The assessee is engaged in the business of construction .During the course of assessment proceedings, A.O noticed that the assessee has debited total payments of 3,37,37,464/- under the head ‘machine hire charges’. The Assessing Officer also found that the assessee has deducted tax @ 1% on such payments, therefore, he required the assessee as to why tax u/s. 194I of the Act was not deducted. It was explained before the Assessing Officer that payments were made to sub-contractors for completion of specific work; and therefore, tax was deducted @ 1% as per the provisions of section 194C(2) of the Act.

The Assessing Officer concluded that the payments were made for hiring of machines, and that the provisions of section 194I of the Act are applicable in the case of the assessee and so, tax should have been deducted @ 10%. The Assessing Officer then made proportionate disallowance under the provisions of section 40a (ia) of the Act in respect to ‘machinery hire charges’. Aggrieved, assessee preferred appeal before CIT(A) who deleted the addition made by the A.O.

 

The decision by Tribunal

We are of the view that the provisions of section 40(a)(ia) of the Act has two limbs, one is where, inter alia, assessee has to deduct tax and the second where after deducting tax, inter alia, the assessee has to pay into Government Account. There is nothing in the said section to treat, inter alia, the assessee as defaulter where there is a shortfall in deduction. With regard to the shortfall, it cannot be assumed that there is a default as the deduction is not as required by or under the Act, but the facts is that this expression, ‘on which tax is deductible at source under Chapter XVII-B and such tax has not been deducted or, after deduction has not been paid on or before the due date specified in sub-section (1) of section 139′. This section 40(a)(ia) of the Act refers only to the duty to deduct tax and pay to government account.
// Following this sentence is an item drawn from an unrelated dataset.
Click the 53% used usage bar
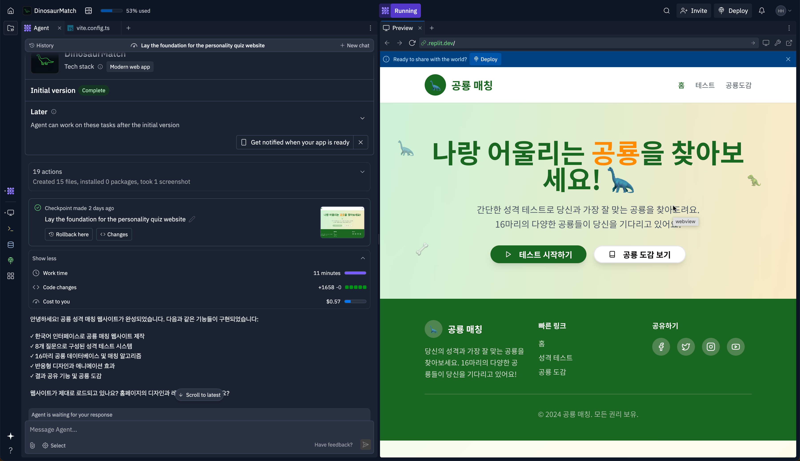The width and height of the screenshot is (800, 461). coord(111,11)
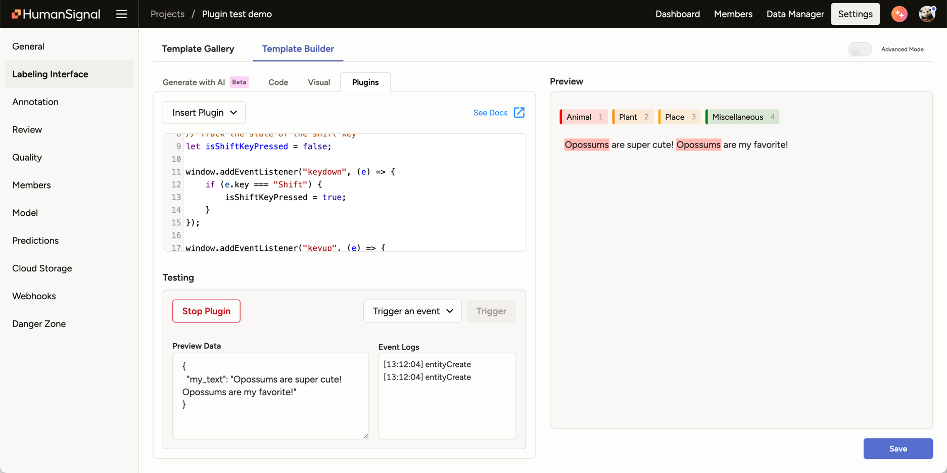Go to the Danger Zone section
The width and height of the screenshot is (947, 473).
(x=39, y=323)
If there is any shortfall due to any difference of opinion as to the taxability of any item or the nature of payments falling under various TDS provisions, the assessee can be declared to be an assessee in default u/s. 201 of the Act and no disallowance can be made by invoking the provisions of section 40(a)(ia) of the Act.

 

Summing up on disallowance for non TDS

This decision of Tribunal clarifies that provision u/s 40(a )(ia) is for non TDS and not for short fall of deduction or deduction under a different head.